- DOCUMENT TEXT

--- START ---

Attorney General Racine Joins Amicus Brief Opposing Efforts to Defund Planned Parenthood

Attorneys General Argue that Ohio Law Violates First Amendment and Due Process Clause

WASHINGTON, D. C. – Attorney General Karl A. Racine joined a coalition of 16 attorneys general in filing an amicus brief with the United States Court of Appeals for the Sixth Circuit, challenging an Ohio state law that would defund Planned Parenthood and other health service providers that perform or promote abortions.

The attorneys general argue that the Ohio law violates the First Amendment and Due Process Clause because the law imposes an unconstitutional condition on state grants that infringes on plaintiffs’ right to free speech, as well as plaintiffs’ right to provide access to abortion services, and their clients’ right to receive such services.

“Access to reproductive health services is essential to the well-being of female residents in the District. I proudly join my counterparts from across the country in opposing efforts to defund Planned Parenthood and other health service providers because it endangers the health and safety of all of our residents,” said Attorney General Racine.

--- END ---

- DATA SHOWN

--- START ---

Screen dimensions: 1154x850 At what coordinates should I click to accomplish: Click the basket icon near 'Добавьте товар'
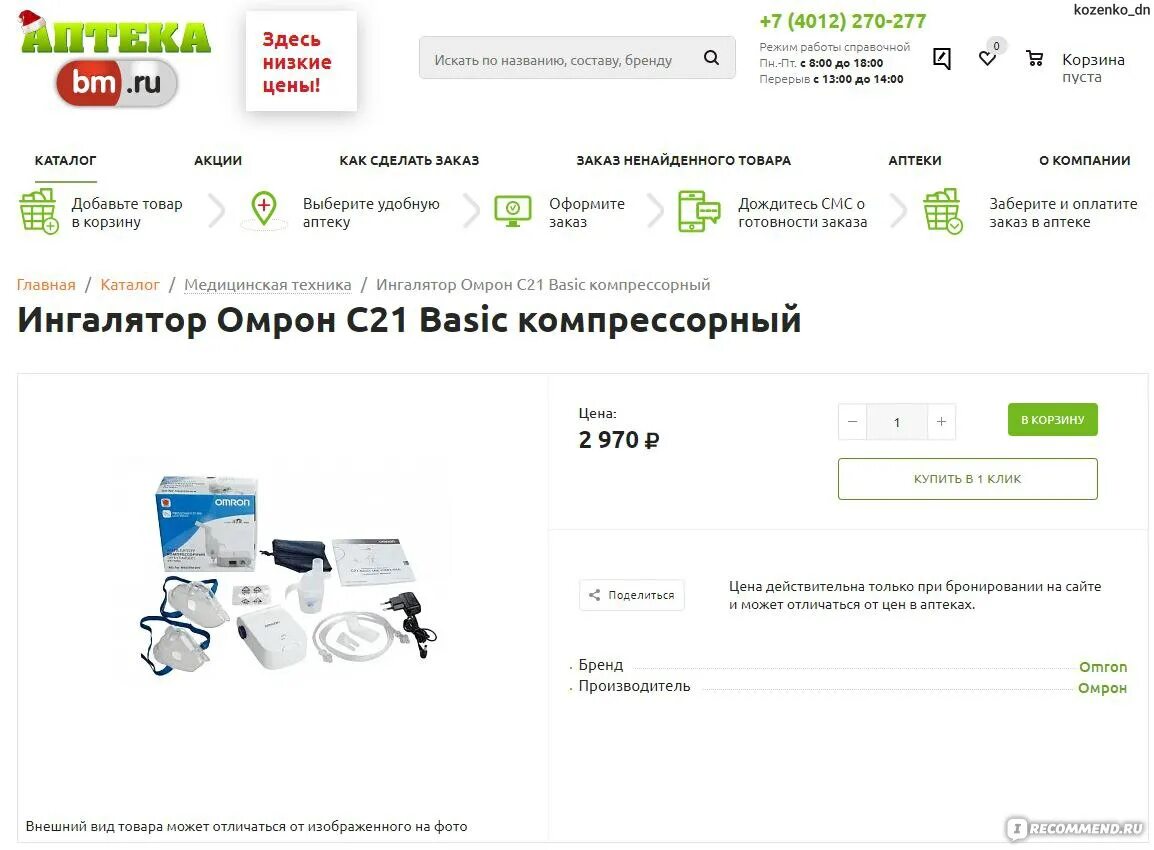(x=39, y=211)
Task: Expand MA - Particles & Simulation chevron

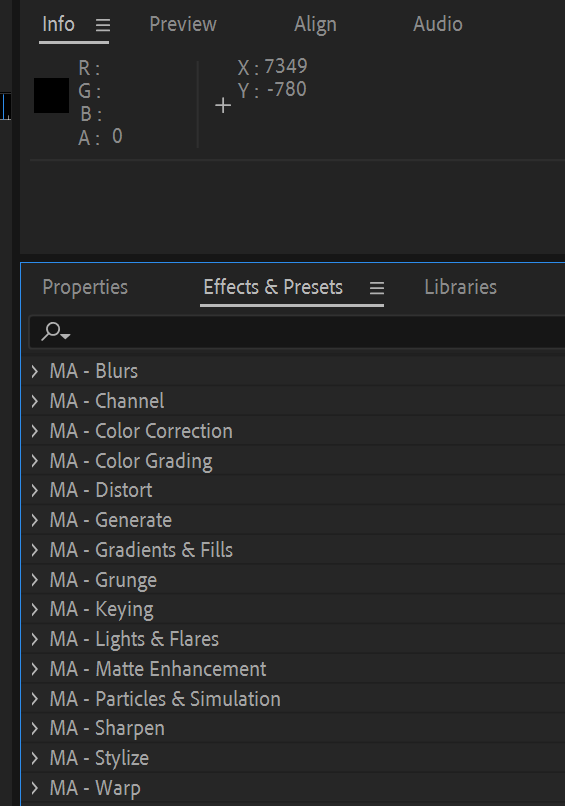Action: (x=34, y=699)
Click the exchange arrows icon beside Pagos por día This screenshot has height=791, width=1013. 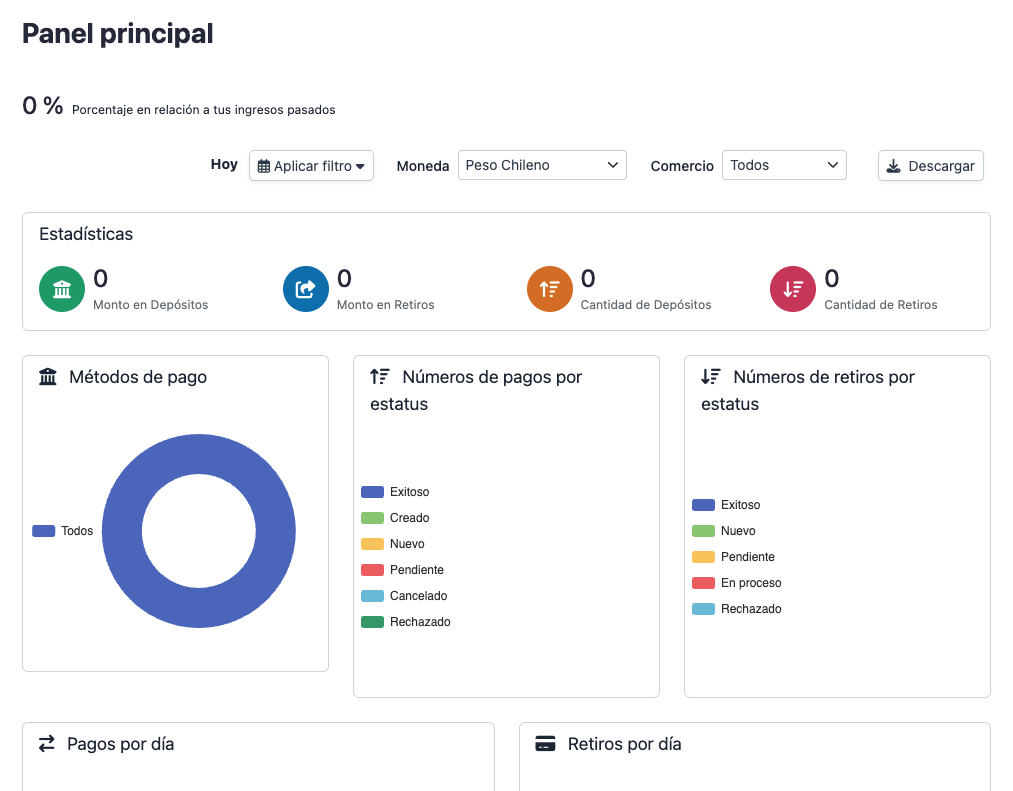click(45, 744)
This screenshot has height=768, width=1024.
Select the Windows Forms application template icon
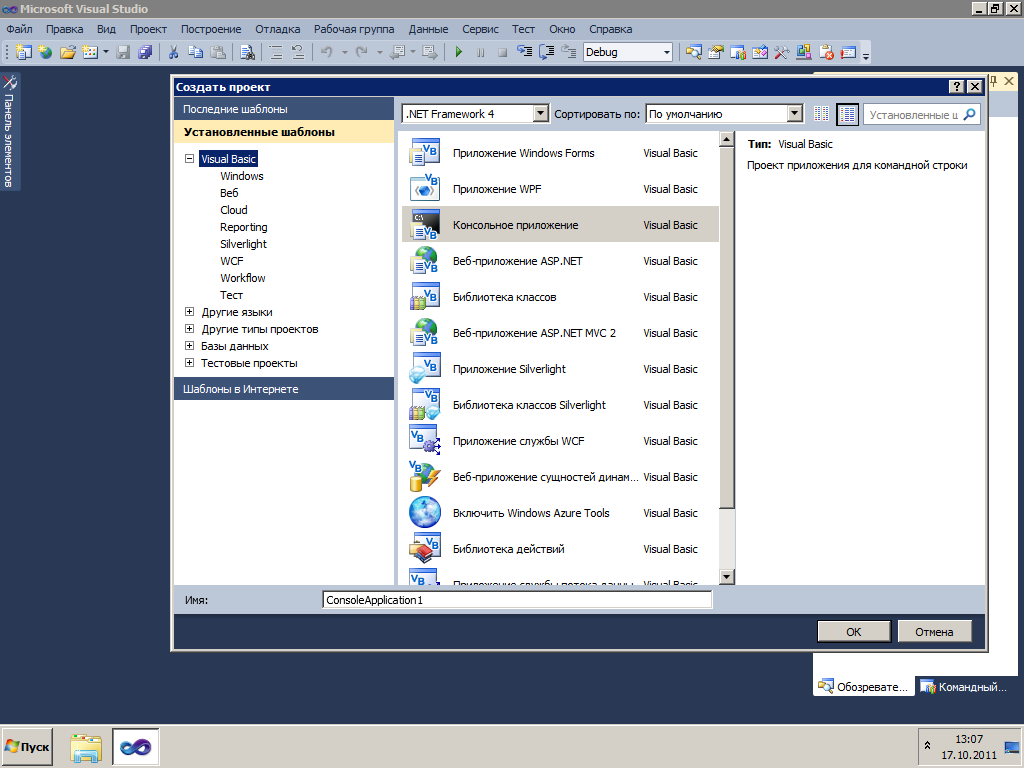(x=425, y=153)
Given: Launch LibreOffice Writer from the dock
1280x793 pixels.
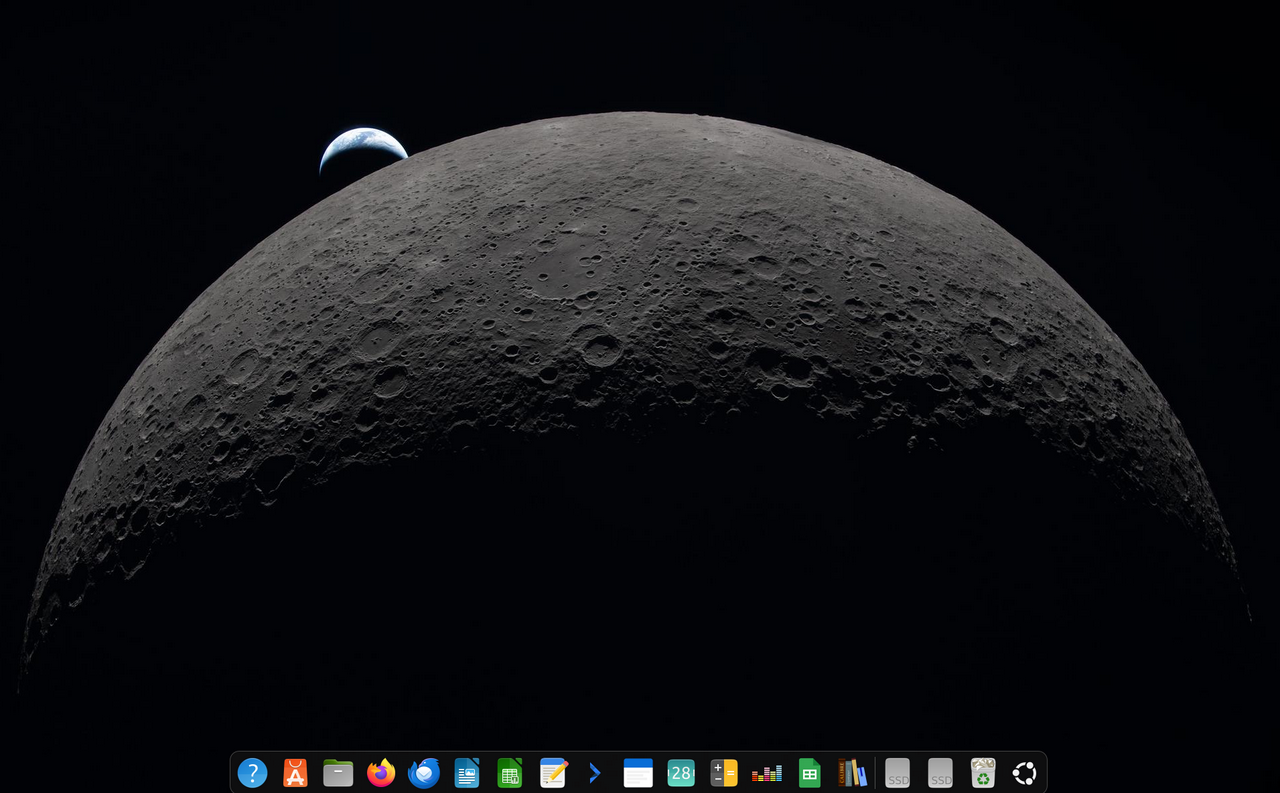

--- END ---

- WHAT THE TASK ASKS
Print the passage of the amicus brief press release that begins with the words "Attorney General Racine Joins" and ends with "receive such services.", copying it character for character.

- OUTPUT BELOW
Attorney General Racine Joins Amicus Brief Opposing Efforts to Defund Planned Parenthood

Attorneys General Argue that Ohio Law Violates First Amendment and Due Process Clause

WASHINGTON, D. C. – Attorney General Karl A. Racine joined a coalition of 16 attorneys general in filing an amicus brief with the United States Court of Appeals for the Sixth Circuit, challenging an Ohio state law that would defund Planned Parenthood and other health service providers that perform or promote abortions.

The attorneys general argue that the Ohio law violates the First Amendment and Due Process Clause because the law imposes an unconstitutional condition on state grants that infringes on plaintiffs’ right to free speech, as well as plaintiffs’ right to provide access to abortion services, and their clients’ right to receive such services.